┌──
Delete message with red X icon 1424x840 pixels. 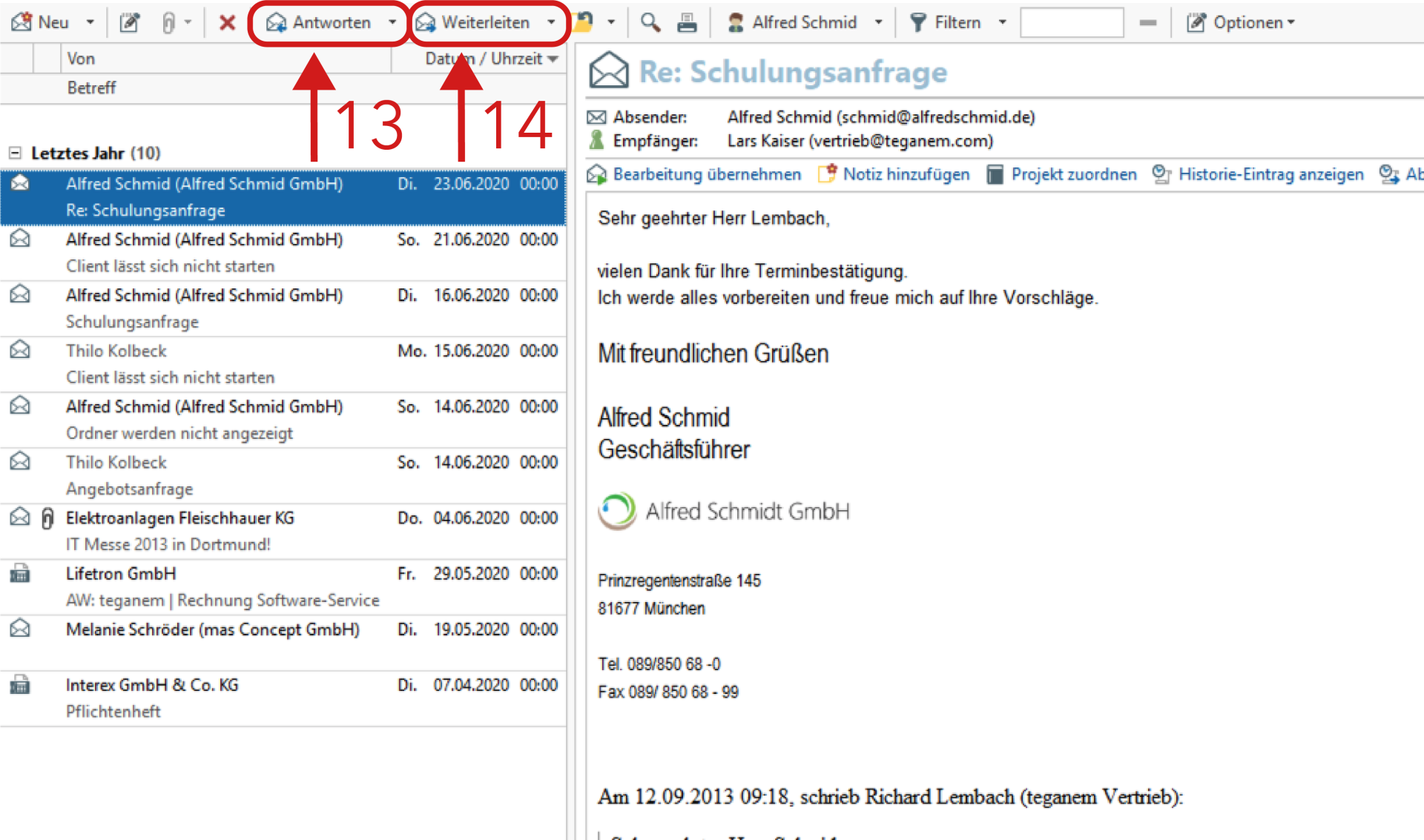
└──
┌──
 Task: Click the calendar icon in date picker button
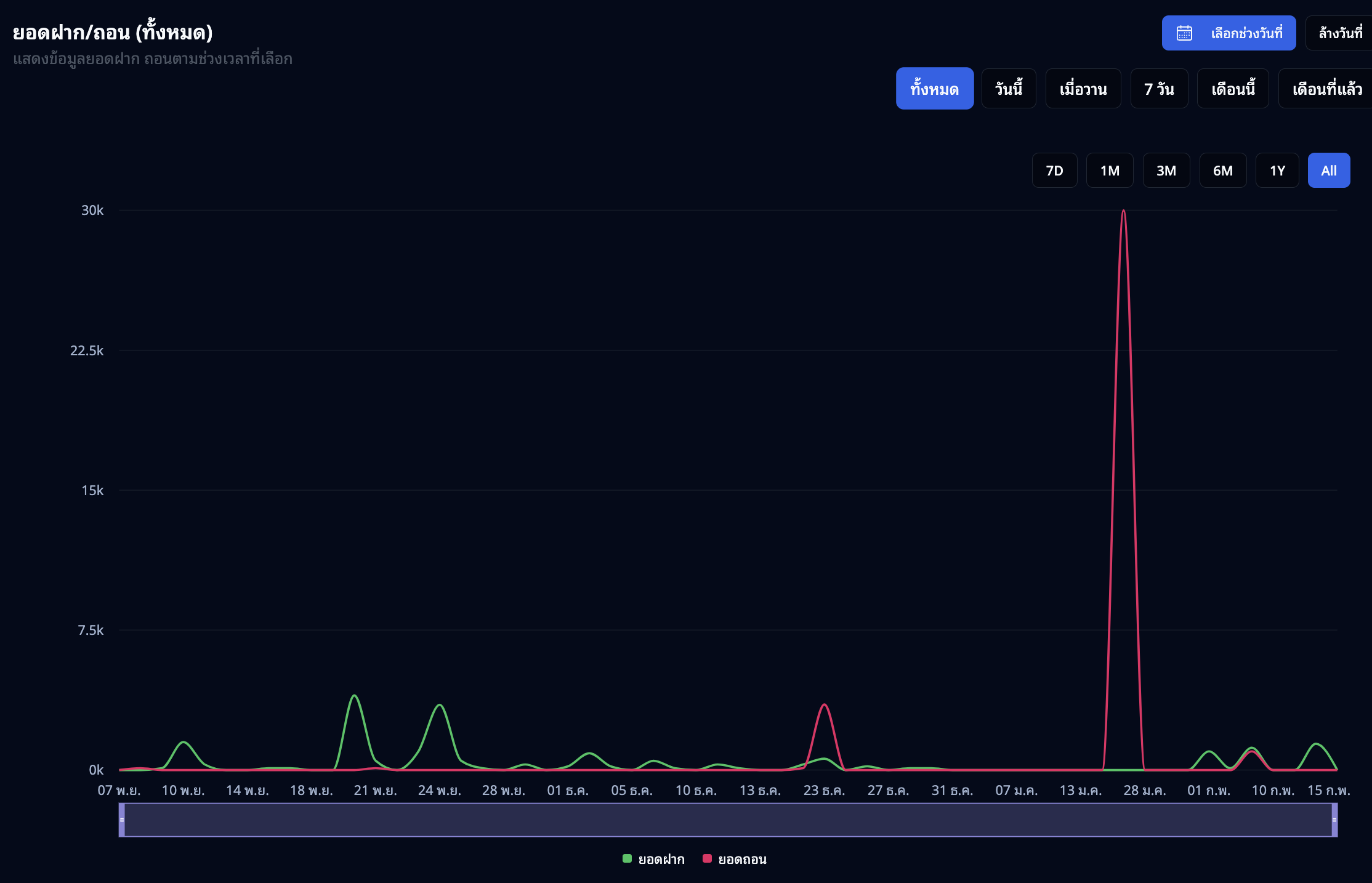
└──
┌──
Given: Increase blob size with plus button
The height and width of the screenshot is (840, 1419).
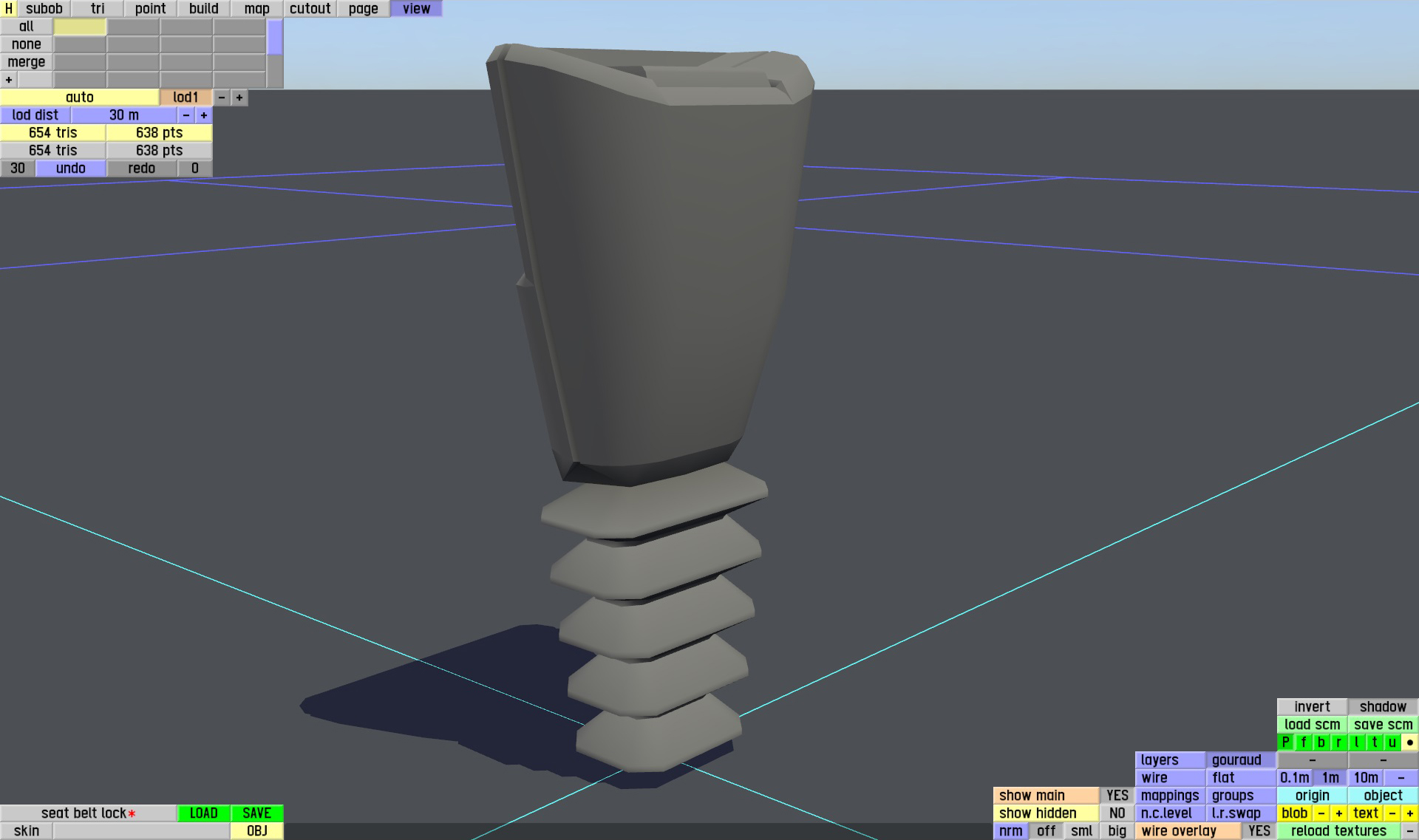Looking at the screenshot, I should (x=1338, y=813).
└──
#### ASSIGNED TASK
For the string "button", find every line of the material that contains it, and copy each one.

#### ANSWER SECTION
 Task: Click the calendar icon in date picker button
Given: Increase blob size with plus button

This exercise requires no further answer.